Rafael e Vitor [outros dois sócios] são ‘startupeiros’ por excelência. Formados em Ciência da Computação pela UnB, estão na segunda empresa/projeto. O Roberto, que completa o time de sócios, tem experiência em consultoria e em negócios de tecnologia. Foi sócio de empresas de sistemas, automação e consultoria. Além disso, tem uma forte experiência de pesquisa.

O nosso gerente de operações da Best Present, Alan, foi executivo comercial de uma multinacional de alimentos e montou dois negócios próprios, um deles uma franquia de fast food.

Vocês já tem investidores?
O investimento inicial está sendo bancado com capital próprio dos sócios. Ainda não temos investidores.

Quanto tempo levou para o negócio estar pronto funcionando?
Foram 12 meses desde o surgimento da ideia até o “go live do sistema de vendas. Estamos melhorando a cada dia, com os “inputs” de parceiros, clientes e outros empreendedores. A cada dia temos um parceiro novo, novas experiências no ar. Assim, posso dizer que o negócio não está e na verdade nunca “pronto”, estaremos sempre evoluindo, revisando o modelo de negócios, aprimorando o processo de compras, desenvolvendo novos produtos, melhorando o mix de experiências.

O que foi mais desafiador (e de maior aprendizagem) neste processo?
São dois os pontos mais desafiadores: planejamento e venda do conceito.

O planejamento é chave para um negócio como o nosso. Além da operação na internet, temos todo um trabalho de desenvolvimento das experiências em conjunto com os nossos parceiros, temos a operação física da empresa, incluindo a logística de entregas. Nesse sentido, a Best Present é diferente de uma startup 100% internet. Para que se teste o conceito, precisamos ter a operação logística funcionando e a rede de parceiros montada.

Como o conceito do negócio é novo, é preciso vender a ideia para parceiros e clientes. O nosso modelo é de geração de valor para parceiros, compradores e presenteados; não é redução de custos e margens, como no caso das compras coletivas. Como o mercado foi muito ‘contaminado’ pelos sites de compras coletivas, sempre temos que explicar que a Best não é compra coletiva.

Qual é a situação do negócio?
Iniciamos a operação na metade de 2012, quando lançamos a versão “private beta”.  Aprendemos com os usuários, reestruturamos equipe, mudamos tecnologia e visual e lançamos a versão beta aberta em dezembro. Fizemos isso após uma ampla pesquisa com clientes –escutamos mais de 200 pessoas– e tivemos vários inputs e mudamos o produto e o site.

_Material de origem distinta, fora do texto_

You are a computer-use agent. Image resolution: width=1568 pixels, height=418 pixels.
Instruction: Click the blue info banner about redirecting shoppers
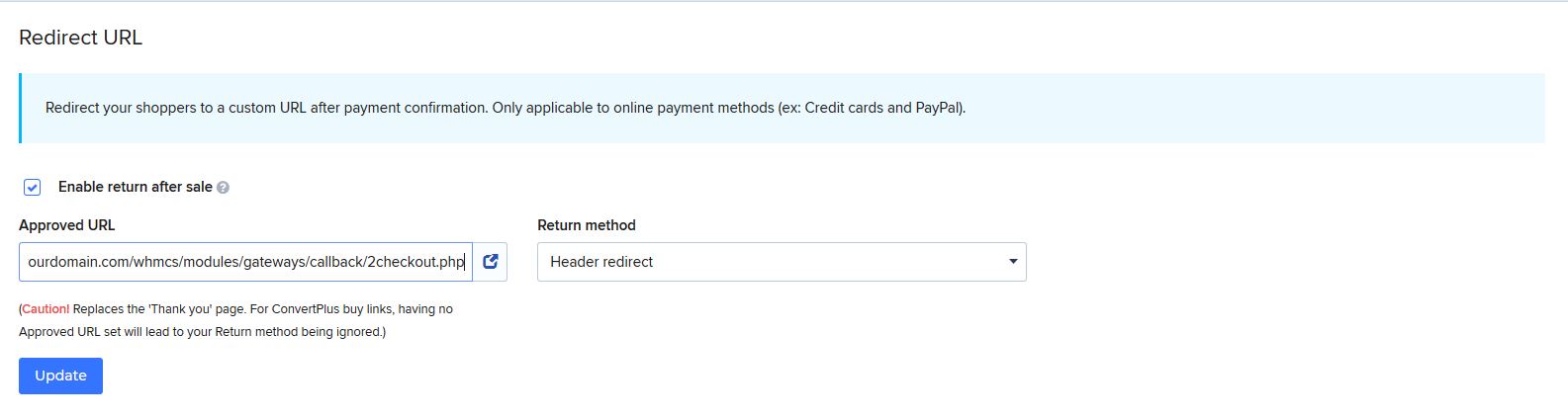pos(782,108)
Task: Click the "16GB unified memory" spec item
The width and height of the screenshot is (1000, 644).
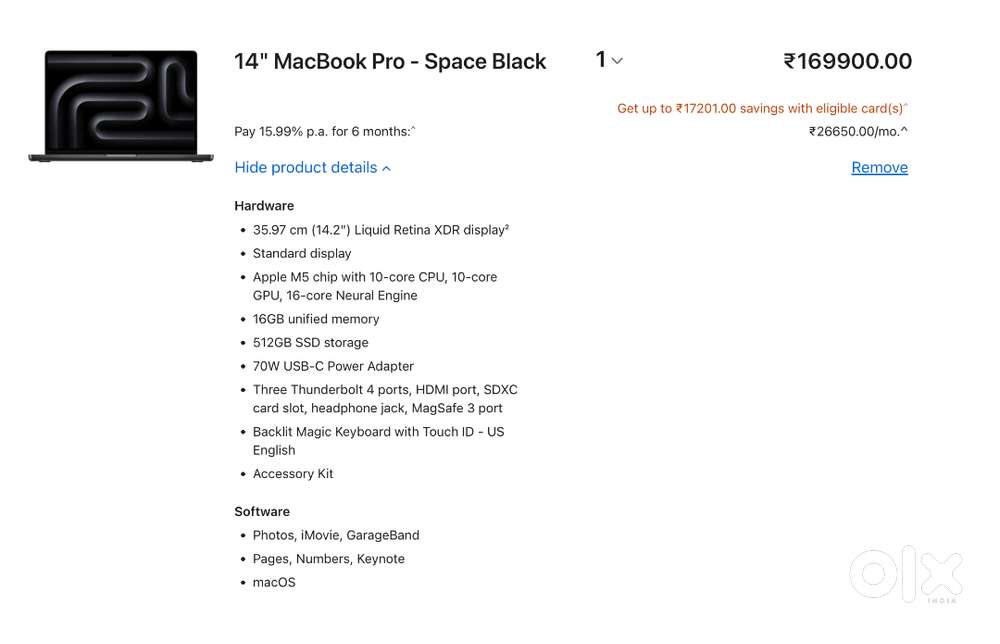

Continuamos a ampliar a rede de parceiros e o mix de experiências. Já temos mais de 135 experiências cadastradas e cerca de 40 parceiros. Estamos trabalhando no desenvolvimento de novas experiências com os parceiros e procurando parceiros estratégicos – se alguém tiver interesse e só entrar em contato através do [email protected].

Ao mesmo tempo, na medida em que acumulamos mais dados de vendas e acessos, estamos trabalhando para estabelecer o domínio das métricas do negócio. Estamos monitorando e discutindo acessos, cliques, conversões a cada dia!

Como você posiciona o negócio no mercado? Já que vocês já têm competidores…
Para que o nosso modelo de negócios seja sustentável, é preciso que geremos valor para os clientes (quem compra), os presenteados e os parceiros. Nos diferenciamos dos concorrentes por essa abordagem. Nenhuma empresa tem a oferta de experiências que a Best Present montou nos mercados onde atua.

O que mais você imagina para o futuro?
Aprimorar os processos, ampliar o mix e expandir as operações. Isso incluirá novas cidades, que ainda estamos definindo. A ideia é que nos tornemos uma referência em presentes marcantes, por meio de uma rede de parceiros qualificada e ampla em cada uma das cidades nas quais estaremos presentes.